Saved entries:

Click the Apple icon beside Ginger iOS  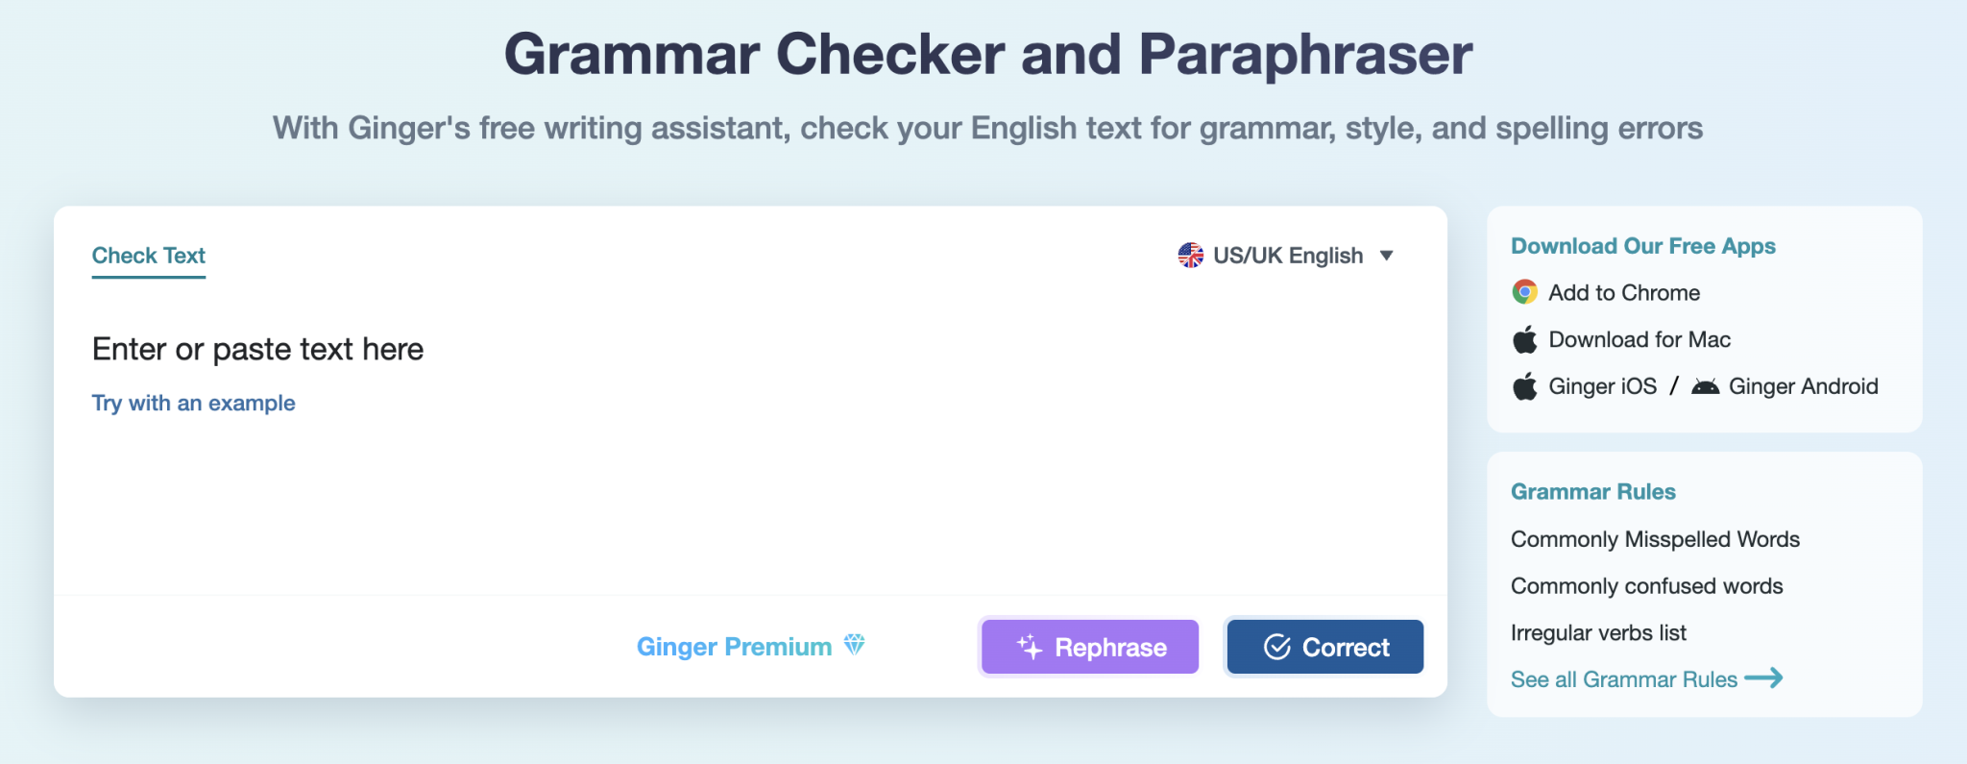point(1524,386)
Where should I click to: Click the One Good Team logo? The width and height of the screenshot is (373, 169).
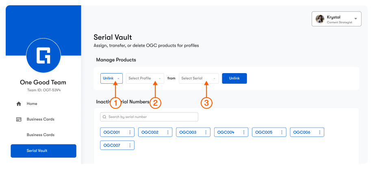[x=43, y=56]
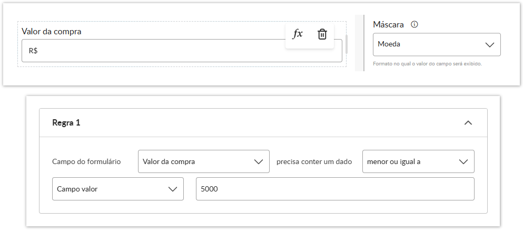This screenshot has width=523, height=230.
Task: Show info tooltip next to Máscara
Action: 415,24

## What is expected
Repeat exactly the lines from the one containing "Where should I" to the last line of the data above, both included, and write no pictures into the copy.

## Task output
Where should I click to: Click the One Good Team logo? The width and height of the screenshot is (373, 169).
[x=43, y=56]
This screenshot has width=523, height=230.
Task: Show info tooltip next to Máscara
Action: 415,24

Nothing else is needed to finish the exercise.